What the exercise asks |
Using the entries below, write out the line with "Image resolution: width=460", the line with "Given: Click the progress", and every line in between, exactly as each is written.

(Stored items)
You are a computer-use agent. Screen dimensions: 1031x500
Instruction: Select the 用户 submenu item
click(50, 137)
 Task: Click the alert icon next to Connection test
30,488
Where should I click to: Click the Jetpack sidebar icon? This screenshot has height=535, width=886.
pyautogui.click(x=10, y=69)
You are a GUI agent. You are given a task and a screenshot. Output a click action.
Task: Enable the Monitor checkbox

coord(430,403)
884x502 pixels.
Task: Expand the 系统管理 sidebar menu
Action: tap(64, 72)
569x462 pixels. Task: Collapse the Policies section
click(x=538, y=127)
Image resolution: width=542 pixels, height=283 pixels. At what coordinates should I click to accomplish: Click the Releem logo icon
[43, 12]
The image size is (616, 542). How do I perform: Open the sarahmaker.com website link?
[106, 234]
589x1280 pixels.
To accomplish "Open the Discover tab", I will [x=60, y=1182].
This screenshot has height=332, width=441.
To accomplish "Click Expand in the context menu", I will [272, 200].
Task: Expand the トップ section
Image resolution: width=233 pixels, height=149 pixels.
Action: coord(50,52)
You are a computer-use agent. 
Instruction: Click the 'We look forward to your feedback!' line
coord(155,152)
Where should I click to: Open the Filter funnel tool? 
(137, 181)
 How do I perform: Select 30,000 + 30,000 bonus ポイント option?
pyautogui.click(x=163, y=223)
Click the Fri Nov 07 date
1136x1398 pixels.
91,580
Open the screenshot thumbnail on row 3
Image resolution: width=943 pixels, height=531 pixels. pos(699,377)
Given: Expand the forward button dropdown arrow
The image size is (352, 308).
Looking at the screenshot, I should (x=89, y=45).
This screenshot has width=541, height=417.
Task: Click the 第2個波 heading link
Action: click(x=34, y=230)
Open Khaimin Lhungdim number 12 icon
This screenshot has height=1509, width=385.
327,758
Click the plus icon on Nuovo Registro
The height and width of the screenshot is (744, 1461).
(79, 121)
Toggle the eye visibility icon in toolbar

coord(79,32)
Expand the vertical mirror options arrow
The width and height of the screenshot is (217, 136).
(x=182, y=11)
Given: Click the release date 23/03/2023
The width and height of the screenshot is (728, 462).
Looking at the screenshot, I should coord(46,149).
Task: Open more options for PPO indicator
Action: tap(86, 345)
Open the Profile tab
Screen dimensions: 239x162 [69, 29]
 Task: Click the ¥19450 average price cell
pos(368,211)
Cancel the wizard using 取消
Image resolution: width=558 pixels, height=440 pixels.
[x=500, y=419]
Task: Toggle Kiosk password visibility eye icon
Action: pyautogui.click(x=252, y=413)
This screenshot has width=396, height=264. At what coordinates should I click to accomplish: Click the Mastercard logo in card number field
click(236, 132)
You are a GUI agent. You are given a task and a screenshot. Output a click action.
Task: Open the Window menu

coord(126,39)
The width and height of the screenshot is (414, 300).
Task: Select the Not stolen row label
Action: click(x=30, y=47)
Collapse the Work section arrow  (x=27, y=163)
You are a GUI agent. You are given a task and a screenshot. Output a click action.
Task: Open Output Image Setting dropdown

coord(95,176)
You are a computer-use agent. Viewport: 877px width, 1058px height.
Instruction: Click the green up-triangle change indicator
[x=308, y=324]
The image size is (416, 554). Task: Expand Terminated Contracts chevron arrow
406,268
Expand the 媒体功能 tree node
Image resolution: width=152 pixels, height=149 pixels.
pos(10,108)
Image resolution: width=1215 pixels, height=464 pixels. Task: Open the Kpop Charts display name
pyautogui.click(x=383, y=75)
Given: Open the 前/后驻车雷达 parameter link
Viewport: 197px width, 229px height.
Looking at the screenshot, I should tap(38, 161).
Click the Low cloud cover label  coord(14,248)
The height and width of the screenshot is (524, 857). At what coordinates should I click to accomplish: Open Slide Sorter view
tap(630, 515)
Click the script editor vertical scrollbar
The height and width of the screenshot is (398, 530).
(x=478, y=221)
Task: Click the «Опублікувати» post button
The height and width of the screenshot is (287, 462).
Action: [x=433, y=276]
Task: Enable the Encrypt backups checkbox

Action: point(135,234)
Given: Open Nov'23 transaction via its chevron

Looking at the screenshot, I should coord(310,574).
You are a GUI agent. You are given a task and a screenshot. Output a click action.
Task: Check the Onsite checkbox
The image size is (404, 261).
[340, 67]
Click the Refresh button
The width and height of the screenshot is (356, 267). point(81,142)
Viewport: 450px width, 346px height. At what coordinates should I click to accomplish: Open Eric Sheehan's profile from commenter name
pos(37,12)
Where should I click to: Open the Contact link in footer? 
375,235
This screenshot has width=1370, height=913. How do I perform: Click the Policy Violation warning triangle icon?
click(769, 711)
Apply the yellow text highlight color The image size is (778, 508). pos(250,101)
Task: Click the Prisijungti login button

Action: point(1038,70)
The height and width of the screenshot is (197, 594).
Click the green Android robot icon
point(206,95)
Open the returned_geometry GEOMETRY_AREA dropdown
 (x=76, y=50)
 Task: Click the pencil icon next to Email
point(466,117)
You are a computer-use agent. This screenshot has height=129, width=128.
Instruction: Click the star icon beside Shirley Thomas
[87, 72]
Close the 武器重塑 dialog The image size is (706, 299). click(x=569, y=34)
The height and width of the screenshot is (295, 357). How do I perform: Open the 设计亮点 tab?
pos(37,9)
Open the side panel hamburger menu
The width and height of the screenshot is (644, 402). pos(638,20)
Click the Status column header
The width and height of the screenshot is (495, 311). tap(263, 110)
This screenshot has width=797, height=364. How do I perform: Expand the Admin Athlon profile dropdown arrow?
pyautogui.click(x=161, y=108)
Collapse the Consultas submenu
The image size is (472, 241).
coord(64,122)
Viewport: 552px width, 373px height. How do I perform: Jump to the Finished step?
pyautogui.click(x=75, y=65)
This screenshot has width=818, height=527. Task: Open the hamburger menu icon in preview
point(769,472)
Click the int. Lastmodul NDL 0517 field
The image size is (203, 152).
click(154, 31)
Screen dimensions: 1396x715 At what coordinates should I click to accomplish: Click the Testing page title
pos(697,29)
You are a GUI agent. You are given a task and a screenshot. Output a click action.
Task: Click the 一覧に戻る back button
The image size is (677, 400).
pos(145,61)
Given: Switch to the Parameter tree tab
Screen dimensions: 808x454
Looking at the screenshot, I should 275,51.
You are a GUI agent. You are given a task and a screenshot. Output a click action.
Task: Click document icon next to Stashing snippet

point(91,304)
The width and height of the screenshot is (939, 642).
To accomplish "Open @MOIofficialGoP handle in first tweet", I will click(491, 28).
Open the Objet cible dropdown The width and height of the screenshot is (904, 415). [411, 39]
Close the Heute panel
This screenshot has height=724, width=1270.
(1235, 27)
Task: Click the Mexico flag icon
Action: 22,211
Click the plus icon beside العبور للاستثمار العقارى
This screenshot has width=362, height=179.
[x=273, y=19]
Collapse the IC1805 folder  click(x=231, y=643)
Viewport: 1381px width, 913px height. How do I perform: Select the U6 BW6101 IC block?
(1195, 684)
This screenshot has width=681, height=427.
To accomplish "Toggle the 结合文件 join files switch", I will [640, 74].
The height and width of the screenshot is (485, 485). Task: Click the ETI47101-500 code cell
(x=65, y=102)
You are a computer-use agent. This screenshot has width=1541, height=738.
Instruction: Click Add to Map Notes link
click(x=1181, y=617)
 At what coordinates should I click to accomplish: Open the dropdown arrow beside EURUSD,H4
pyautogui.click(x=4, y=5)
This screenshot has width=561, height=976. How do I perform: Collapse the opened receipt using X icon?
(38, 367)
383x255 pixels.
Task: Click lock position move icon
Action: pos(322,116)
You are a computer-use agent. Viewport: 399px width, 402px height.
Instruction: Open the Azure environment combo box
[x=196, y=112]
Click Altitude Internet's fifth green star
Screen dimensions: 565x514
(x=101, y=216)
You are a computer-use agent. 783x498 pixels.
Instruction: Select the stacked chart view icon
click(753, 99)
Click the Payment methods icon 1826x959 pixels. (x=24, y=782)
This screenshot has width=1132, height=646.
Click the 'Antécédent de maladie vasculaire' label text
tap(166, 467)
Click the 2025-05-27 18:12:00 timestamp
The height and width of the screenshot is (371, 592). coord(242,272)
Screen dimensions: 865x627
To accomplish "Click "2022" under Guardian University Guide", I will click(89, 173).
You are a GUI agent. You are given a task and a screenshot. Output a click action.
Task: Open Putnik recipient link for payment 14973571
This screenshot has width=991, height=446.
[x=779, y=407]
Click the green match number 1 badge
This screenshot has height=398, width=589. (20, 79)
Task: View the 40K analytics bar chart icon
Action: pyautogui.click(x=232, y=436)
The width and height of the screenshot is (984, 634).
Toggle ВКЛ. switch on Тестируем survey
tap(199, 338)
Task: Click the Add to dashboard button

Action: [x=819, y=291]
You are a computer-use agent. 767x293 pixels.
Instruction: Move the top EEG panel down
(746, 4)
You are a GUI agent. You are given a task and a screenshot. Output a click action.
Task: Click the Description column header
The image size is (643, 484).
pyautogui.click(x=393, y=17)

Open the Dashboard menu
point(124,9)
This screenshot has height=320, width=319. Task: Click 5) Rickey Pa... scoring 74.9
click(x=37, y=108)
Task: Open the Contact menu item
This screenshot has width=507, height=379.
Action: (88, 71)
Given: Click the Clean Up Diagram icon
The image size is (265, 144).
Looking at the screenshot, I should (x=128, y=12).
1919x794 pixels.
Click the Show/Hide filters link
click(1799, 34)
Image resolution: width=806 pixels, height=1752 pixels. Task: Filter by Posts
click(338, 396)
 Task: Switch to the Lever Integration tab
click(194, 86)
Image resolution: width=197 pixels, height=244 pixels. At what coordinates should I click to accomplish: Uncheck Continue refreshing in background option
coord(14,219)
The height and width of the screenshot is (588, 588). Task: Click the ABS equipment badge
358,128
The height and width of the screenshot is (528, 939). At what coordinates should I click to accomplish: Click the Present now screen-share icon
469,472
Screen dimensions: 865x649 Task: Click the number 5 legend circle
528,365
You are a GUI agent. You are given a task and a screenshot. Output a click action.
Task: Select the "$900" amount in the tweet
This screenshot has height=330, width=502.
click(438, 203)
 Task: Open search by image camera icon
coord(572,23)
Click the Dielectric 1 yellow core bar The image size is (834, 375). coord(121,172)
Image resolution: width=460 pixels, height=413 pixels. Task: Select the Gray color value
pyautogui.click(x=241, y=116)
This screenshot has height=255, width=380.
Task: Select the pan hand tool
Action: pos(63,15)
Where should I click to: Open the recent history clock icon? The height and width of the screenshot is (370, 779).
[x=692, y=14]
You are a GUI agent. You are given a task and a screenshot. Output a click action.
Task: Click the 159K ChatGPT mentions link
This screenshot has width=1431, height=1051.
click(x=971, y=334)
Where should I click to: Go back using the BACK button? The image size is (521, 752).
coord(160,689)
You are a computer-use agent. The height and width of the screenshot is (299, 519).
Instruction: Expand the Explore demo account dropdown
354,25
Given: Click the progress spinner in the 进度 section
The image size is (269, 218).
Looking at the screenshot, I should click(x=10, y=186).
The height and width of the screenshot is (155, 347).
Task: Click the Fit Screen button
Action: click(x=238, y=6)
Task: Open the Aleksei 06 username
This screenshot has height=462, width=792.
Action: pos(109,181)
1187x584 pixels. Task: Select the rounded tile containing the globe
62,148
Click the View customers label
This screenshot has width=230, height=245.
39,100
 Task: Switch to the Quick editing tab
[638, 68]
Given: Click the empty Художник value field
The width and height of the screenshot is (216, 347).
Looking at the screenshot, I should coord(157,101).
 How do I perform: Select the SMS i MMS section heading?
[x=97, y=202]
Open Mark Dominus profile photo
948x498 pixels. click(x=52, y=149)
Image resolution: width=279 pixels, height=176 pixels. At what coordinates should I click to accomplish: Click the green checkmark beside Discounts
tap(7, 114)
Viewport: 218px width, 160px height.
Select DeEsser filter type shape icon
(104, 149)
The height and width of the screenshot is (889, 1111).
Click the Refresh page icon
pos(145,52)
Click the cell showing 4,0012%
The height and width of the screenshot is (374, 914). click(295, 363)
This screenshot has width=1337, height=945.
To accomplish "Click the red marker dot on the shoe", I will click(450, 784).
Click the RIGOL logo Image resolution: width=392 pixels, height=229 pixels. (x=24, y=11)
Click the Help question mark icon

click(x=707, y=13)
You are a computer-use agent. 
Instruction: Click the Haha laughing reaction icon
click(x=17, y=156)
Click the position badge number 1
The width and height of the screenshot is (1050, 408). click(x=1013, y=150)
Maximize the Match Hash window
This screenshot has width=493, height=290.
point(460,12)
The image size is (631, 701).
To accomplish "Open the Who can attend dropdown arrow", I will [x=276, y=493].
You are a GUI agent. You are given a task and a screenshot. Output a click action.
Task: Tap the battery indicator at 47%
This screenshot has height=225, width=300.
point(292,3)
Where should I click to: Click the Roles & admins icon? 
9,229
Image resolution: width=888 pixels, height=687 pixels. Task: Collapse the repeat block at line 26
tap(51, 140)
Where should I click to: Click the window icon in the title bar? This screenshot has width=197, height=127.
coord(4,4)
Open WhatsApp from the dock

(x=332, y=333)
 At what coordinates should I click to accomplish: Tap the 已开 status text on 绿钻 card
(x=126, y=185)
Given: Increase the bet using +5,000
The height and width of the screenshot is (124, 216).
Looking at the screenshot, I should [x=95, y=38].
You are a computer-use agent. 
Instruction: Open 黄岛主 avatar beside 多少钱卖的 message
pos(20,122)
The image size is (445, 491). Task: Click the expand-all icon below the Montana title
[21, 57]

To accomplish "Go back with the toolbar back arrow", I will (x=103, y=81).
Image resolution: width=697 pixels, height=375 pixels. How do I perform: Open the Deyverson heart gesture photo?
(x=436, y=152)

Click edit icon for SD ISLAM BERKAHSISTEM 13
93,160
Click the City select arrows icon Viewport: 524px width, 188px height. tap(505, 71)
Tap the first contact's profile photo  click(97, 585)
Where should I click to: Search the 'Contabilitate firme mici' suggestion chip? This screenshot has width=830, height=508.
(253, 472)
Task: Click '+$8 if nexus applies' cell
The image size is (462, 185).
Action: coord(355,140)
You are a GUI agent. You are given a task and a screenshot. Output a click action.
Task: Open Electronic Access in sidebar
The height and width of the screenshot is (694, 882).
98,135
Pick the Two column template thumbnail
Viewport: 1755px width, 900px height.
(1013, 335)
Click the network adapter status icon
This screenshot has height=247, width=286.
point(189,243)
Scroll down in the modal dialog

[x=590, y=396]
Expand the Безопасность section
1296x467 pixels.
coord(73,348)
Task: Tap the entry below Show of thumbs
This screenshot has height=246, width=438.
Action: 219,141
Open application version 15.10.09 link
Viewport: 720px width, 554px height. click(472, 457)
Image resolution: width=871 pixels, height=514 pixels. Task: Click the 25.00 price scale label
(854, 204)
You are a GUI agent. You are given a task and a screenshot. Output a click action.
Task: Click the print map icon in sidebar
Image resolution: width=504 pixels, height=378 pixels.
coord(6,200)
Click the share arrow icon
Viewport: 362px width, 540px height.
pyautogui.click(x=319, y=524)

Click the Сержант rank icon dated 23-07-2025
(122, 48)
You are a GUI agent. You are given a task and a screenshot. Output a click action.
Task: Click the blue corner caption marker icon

Response below |
Image resolution: width=460 pixels, height=413 pixels. Task: Select the Gray color value
pyautogui.click(x=241, y=116)
This screenshot has height=255, width=380.
Task: Select the pan hand tool
Action: pos(63,15)
Where should I click to: Open the recent history clock icon? The height and width of the screenshot is (370, 779).
[x=692, y=14]
You are a GUI agent. You are given a task and a screenshot. Output a click action.
Task: Click the 159K ChatGPT mentions link
This screenshot has width=1431, height=1051.
click(x=971, y=334)
Where should I click to: Go back using the BACK button? The image size is (521, 752).
coord(160,689)
You are a computer-use agent. The height and width of the screenshot is (299, 519).
Instruction: Expand the Explore demo account dropdown
354,25
Given: Click the progress spinner in the 进度 section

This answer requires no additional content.